Behavior & edge cases

  • The common flows (hold modifier → press next-window key → release) resolve to the expected summon/cycle/focus actions.
  • Missing events: when an expected event is dropped, the machine recovers where it safely can ("save the day") and otherwise degrades predictably ("can not save the day").
  • Out-of-order events are tolerated.
  • In-switcher shortcuts (close window) act on the selection.
  • Release behavior depends on style: doNothingOnRelease doesn't focus; the search-on-release path does not focus the window on release (it enters search instead).
  • Switching directly from one shortcut slot to another is handled.
  • Escape: while the switcher is active (e.g. Option held), Escape fires the cancel shortcut; when the switcher is closed, Escape does nothing (AltTab doesn't swallow it).

Test scenarios

Mirrors KeyboardEventsTests.swift 1:1.

  • testMostCommonSequence — the canonical hold-modifier → next-window → release flow.
  • testSecondMostCommonSequence / testSecondMostCommonSequenceVariation — the next most common flows resolve correctly.
  • testSequenceWithMissingEventAndWeCanSaveTheDay — a dropped event the machine can recover from.
  • testSequenceWithMissingEventAndWeCanNotSaveTheDay — a dropped event it can't recover from → predictable degradation.
  • testOutOfOrderEvents — events arriving out of order are handled.
  • testCloseWindowShortcut — the close-window shortcut acts on the selection mid-session.
  • testOnReleaseDoNothingdoNothingOnRelease style: releasing the modifier doesn't focus.
  • testOnReleaseToggleSearchModeDoesNotFocus — search-on-release: releasing enters search, doesn't focus the window.
  • testTransitionFromOneShortcutToAnother — switching slots mid-stream is handled.
  • testEscapeFiresCancelShortcutWhileSwitcherActiveWithOptionHeld — Escape → cancel while active.
  • testEscapeDoesNothingWhenSwitcherIsClosed — Escape is a no-op when the switcher is closed.

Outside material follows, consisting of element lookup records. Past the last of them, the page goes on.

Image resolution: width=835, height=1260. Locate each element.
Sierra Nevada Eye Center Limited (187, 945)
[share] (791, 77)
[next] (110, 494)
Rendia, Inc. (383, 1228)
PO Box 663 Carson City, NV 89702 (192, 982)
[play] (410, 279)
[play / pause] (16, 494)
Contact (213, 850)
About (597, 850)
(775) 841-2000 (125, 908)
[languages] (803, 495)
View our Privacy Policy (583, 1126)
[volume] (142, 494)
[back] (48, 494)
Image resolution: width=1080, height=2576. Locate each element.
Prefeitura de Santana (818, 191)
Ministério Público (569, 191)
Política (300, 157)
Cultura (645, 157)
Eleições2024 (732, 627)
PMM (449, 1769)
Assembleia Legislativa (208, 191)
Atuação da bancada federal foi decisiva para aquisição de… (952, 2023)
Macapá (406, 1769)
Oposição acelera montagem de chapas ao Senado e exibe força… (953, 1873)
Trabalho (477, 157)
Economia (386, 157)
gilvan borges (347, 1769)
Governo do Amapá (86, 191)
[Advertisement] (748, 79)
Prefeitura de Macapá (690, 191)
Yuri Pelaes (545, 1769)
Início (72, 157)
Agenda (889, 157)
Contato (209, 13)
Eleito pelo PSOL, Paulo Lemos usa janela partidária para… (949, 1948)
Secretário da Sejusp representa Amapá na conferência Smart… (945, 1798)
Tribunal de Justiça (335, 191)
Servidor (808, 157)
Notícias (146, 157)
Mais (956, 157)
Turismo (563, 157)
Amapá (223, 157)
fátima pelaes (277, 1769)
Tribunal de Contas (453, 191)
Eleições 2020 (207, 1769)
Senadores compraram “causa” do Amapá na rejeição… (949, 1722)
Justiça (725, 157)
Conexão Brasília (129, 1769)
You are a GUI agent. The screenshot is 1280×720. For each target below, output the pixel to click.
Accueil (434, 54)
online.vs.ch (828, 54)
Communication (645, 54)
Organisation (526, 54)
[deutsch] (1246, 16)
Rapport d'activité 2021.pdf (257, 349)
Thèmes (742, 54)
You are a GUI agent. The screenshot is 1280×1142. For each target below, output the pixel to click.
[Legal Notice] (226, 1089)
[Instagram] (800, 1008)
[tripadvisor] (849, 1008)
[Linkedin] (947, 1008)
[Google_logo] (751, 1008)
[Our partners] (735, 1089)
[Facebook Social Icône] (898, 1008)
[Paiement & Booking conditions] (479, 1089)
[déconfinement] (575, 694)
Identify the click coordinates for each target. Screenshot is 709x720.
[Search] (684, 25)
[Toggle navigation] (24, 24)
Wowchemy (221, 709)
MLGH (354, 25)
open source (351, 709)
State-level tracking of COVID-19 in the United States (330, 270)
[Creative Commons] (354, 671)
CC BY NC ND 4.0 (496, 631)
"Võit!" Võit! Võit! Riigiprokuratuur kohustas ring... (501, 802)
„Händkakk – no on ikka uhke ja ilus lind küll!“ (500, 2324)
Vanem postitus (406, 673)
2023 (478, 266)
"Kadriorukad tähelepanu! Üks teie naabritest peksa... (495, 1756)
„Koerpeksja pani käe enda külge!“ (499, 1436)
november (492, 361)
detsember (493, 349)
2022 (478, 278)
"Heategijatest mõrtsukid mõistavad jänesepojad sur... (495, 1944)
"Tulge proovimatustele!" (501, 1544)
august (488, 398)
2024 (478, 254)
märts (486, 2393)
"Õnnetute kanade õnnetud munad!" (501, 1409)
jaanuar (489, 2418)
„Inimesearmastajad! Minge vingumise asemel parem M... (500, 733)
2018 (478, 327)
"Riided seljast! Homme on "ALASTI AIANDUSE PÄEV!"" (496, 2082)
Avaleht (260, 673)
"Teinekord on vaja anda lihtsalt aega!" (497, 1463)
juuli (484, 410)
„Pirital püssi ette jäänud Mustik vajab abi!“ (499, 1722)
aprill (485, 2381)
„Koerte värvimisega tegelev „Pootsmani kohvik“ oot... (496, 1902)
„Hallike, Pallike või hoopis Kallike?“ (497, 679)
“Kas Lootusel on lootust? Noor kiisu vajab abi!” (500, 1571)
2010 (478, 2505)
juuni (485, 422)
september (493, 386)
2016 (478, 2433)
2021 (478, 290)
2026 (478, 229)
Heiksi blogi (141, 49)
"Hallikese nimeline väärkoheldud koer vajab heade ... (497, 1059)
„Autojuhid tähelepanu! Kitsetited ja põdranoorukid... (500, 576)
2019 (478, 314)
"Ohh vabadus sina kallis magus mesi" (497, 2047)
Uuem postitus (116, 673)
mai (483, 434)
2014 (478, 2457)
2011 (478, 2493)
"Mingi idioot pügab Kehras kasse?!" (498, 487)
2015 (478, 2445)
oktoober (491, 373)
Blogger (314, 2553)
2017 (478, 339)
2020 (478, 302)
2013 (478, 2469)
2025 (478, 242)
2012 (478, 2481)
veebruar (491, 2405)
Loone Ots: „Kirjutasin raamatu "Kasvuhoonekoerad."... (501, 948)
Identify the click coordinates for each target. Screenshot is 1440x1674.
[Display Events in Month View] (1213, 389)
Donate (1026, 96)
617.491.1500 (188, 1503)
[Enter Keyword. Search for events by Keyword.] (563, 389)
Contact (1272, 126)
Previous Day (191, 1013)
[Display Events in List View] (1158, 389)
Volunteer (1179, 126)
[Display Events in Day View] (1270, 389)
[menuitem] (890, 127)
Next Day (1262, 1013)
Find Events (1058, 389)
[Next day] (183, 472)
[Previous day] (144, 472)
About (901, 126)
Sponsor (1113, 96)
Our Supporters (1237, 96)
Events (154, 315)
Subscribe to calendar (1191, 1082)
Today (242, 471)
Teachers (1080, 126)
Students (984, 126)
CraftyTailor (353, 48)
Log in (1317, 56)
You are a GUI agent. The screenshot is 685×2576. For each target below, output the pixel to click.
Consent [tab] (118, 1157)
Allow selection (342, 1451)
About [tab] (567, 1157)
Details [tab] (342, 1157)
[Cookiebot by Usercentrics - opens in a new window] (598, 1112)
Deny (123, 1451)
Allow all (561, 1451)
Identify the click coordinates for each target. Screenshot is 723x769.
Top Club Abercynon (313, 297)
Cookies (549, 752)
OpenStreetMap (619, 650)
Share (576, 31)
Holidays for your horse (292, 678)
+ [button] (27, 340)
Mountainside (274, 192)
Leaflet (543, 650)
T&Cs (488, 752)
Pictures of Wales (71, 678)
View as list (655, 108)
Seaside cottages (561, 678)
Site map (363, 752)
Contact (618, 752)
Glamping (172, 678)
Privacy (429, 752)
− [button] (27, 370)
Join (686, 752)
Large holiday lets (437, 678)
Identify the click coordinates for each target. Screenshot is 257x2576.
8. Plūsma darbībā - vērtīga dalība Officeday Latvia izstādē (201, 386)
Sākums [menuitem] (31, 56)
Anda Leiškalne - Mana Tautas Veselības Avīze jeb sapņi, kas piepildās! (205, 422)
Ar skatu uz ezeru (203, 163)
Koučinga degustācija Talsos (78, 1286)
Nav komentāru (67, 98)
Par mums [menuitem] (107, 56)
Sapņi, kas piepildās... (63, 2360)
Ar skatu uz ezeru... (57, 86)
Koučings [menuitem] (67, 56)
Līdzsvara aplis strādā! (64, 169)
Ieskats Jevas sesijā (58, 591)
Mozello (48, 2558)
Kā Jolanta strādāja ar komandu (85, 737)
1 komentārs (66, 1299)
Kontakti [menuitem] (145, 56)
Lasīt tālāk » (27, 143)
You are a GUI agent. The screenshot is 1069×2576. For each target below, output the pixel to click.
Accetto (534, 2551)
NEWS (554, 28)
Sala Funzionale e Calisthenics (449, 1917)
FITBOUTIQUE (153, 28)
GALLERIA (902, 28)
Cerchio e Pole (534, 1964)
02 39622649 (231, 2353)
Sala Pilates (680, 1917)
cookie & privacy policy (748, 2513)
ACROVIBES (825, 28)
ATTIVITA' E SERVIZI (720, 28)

Adjacent: NSEvent.ModifierFlags.cleaned() (defined in ATShortcut.swift, exercised here)

AppKit's local event monitors occasionally emit modifier flags with extra bits (function-key bit, raw 0x120-style garbage). cleaned() is the intersection that strips them before the matcher sees them. Tested here as the closest existing home until an ATShortcutTests.swift lands.

  • testCleanedKeepsValidModifierBits[.command, .shift, .option, .control, .capsLock] survives cleaning.
  • testCleanedDropsFunctionAndUnknownBits.function and stray bits like 0x120 are dropped.
  • testCleanedEmptyIsEmpty — empty flags stay empty.